Exercise:
Reproduce the data below word for word, starting at the line that contains "Task: Click the" and ending at the line that contains "Action: coord(205,126)", with both of those lines included. Omit the pictures from your copy.

Supplied entries:
::::::::
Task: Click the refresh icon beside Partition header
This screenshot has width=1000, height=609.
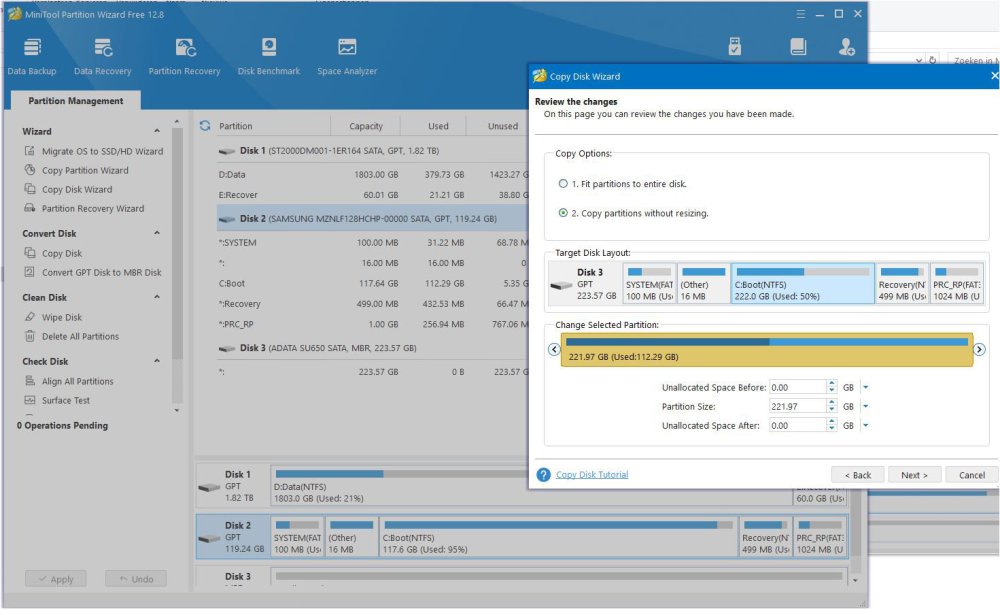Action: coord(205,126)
::::::::
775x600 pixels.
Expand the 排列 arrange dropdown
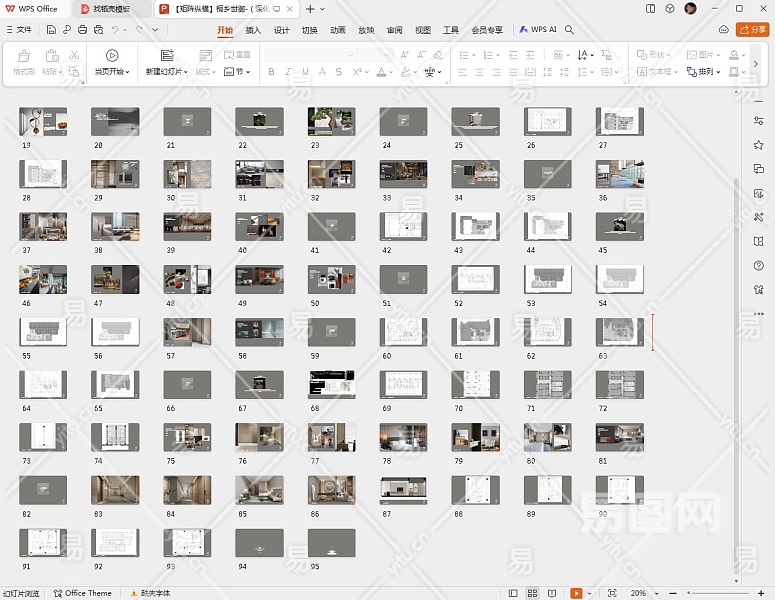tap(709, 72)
::::::::
Task solution:
Task: Click the refresh icon beside Partition header
This screenshot has width=1000, height=609.
Action: coord(205,126)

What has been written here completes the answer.